## START STORED RECORDS
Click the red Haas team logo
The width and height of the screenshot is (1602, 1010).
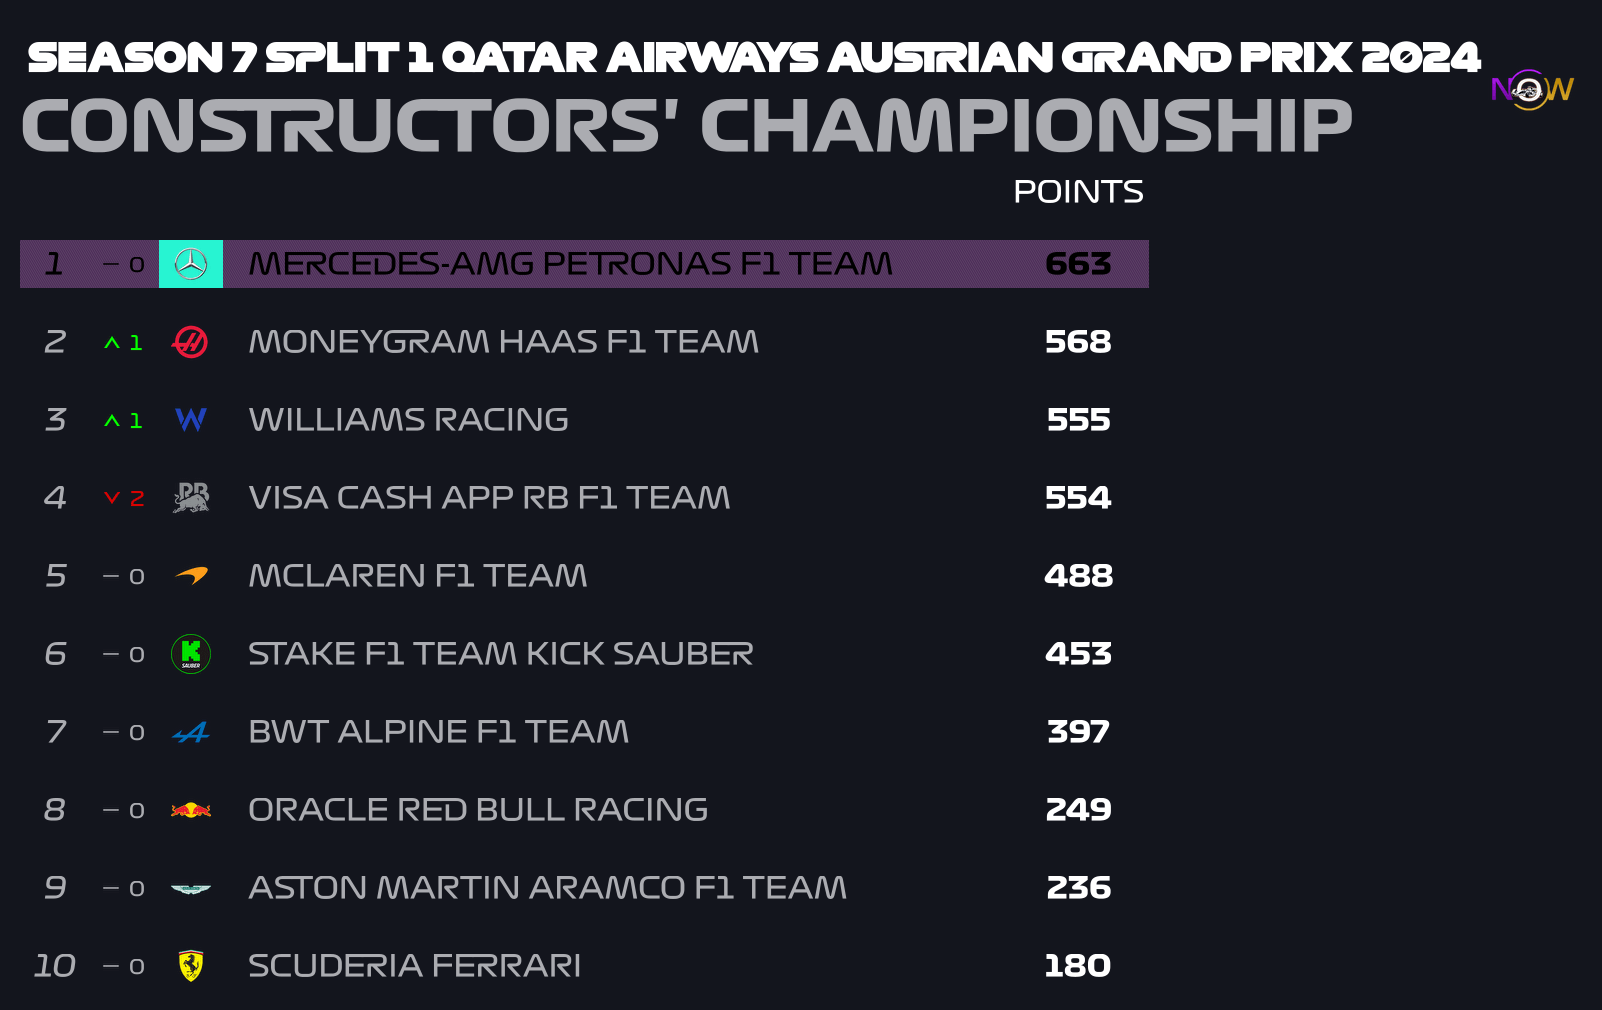pyautogui.click(x=190, y=342)
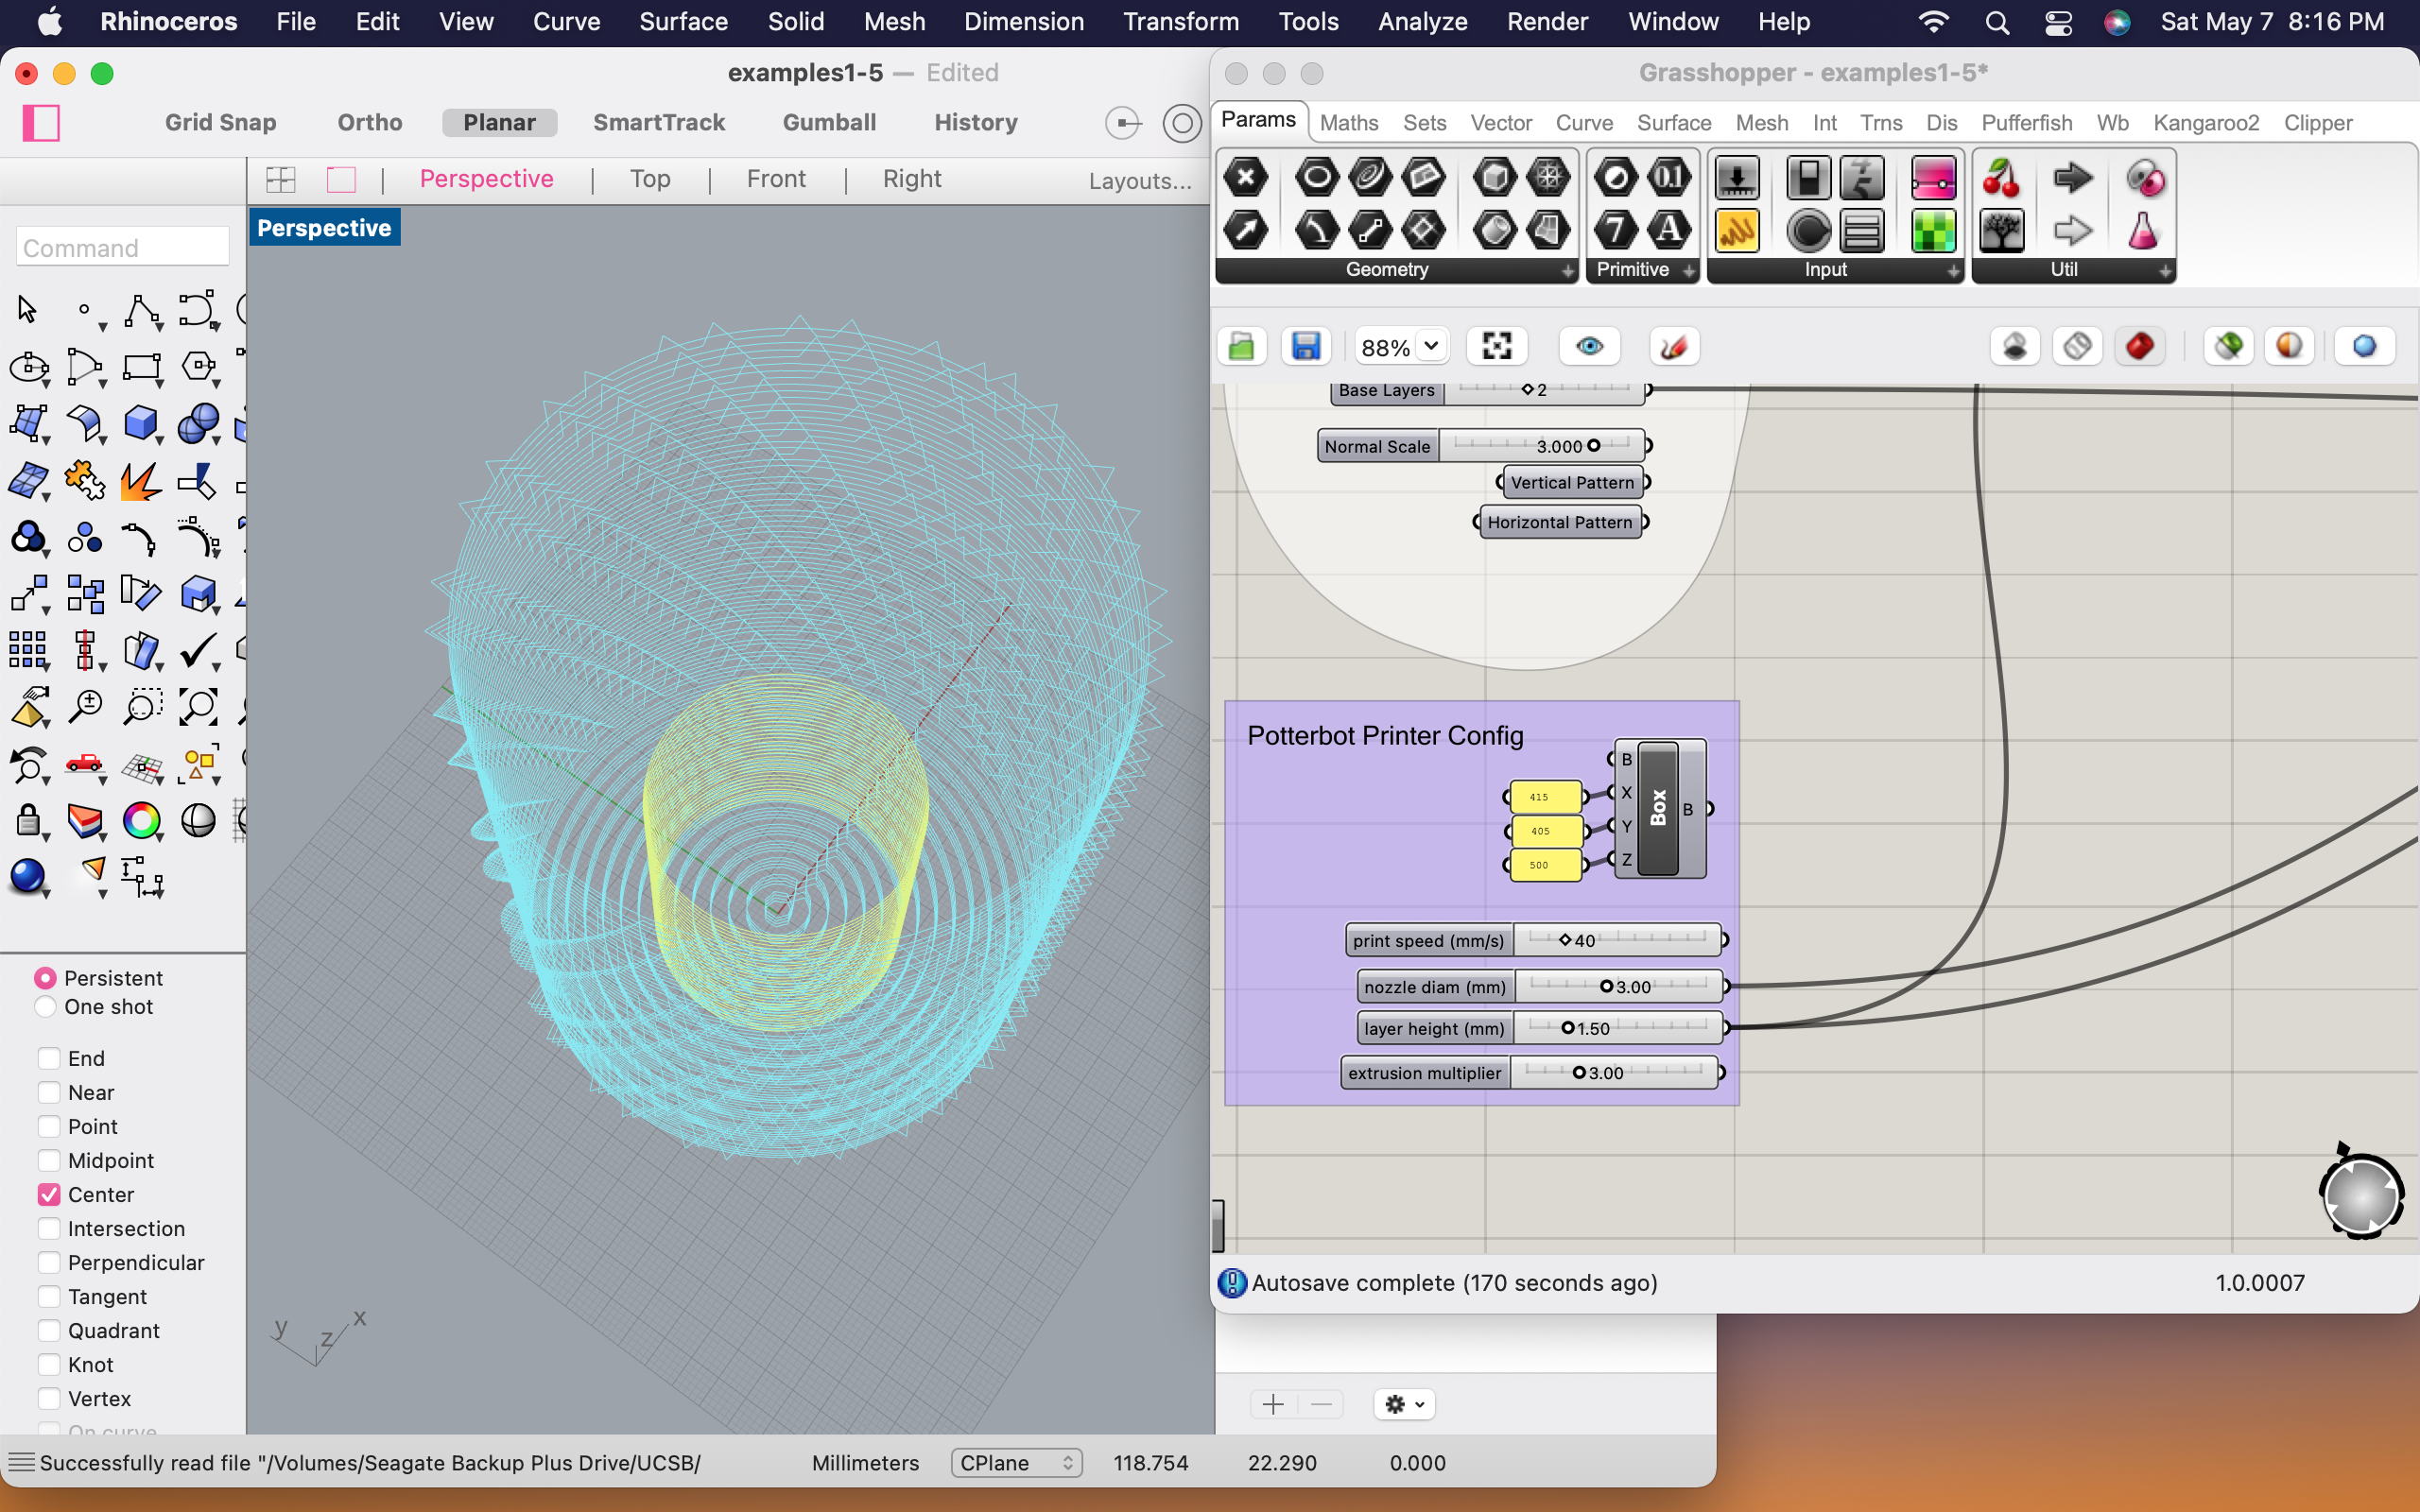Enable the Midpoint snap checkbox

(48, 1160)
## END STORED RECORDS
* _AIM OF THE EXERCISE_
Reproduce the entries above line for line, without any changes, and leave out the pictures.

* _CORRECT RESULT_
Click the red Haas team logo
The width and height of the screenshot is (1602, 1010).
pyautogui.click(x=190, y=342)
Enable the Midpoint snap checkbox

(48, 1160)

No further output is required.